THIS
NOTICE DESCRIBES HOW MEDICAL INFORMATION ABOUT YOU MAY BE USED AND DISCLOSED
AND
HOW YOU CAN GET ACCESS TO THIS INFORMATION.
YOU HAVE READ AND UNDERSTAND THIS POLICY. OUR COMMITMENT
TO YOUR PRIVACY:
Our Commitment to Your Privacy:
Protection of a patient’s private health information is a matter of
great importance to us. Our practice is
dedicated to maintaining the privacy of your medical information. In conducting our business, we will create
records regarding you and the treatment and services we provide for you. We are required by law to provide you with
this notice of our legal duties and privacy practices that we maintain in our
practice. This notice outlines the
federal regulations for maintaining the privacy of your medical records.
HOW
WE MAY USE AND DISCLOSE HEALTH INFORMATION:
There are certain instances that we may use and disclose health information without an authorization. These are stated as follows:
* We may use and disclose health information for your treatment and to provide you with treatment-related services. For example
we may disclose health information to doctors, nurses, technicians, or other personnel (including people outside our office), who are involved in your medical care.
· We will use and disclose your health information to provide, coordinate, or manage your health care and any related services, eg coordination of care with your referring physician.
· Your health information will be used, as needed, to obtain payment for your health care services. Including, but not limited to activities your health insurance may undertake before it approves or pays for the health care services we recommend for you.

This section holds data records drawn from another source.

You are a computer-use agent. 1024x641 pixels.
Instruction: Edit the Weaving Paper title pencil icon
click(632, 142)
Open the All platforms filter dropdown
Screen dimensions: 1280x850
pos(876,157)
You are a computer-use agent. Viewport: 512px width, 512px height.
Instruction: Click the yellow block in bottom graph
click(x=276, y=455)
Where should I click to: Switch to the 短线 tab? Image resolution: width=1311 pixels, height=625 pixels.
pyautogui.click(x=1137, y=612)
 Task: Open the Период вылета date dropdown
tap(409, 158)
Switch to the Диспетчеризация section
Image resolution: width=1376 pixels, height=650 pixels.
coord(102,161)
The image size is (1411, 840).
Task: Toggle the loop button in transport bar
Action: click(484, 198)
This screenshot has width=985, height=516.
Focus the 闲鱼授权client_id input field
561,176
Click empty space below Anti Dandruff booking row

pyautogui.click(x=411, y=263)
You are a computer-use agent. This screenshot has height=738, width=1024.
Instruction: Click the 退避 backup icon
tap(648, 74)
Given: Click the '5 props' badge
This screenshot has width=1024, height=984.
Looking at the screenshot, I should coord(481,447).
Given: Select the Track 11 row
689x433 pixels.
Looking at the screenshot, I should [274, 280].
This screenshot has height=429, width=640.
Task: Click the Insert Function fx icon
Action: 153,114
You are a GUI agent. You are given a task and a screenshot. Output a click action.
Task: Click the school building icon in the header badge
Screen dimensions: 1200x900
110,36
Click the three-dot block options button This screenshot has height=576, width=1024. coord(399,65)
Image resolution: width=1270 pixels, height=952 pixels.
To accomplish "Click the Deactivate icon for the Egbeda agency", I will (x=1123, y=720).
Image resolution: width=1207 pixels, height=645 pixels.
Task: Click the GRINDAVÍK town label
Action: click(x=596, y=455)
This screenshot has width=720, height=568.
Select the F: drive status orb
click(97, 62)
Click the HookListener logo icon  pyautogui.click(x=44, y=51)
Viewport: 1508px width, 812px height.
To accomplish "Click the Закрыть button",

· As required to support the business activities of this clinic. These activities include, but are not limited to, quality assessment activities, employee review activities, training of health care professionals, licensing, and credentialing.
· This clinic may contact you to make appointment reminders
·
We may also contact you regarding treatment
alternatives or other health-related benefits and services that may be
available.
Special Situations We are Required to Release Health Information
· As required by Law We will disclose health information when required to do so by international, federal, state or local law.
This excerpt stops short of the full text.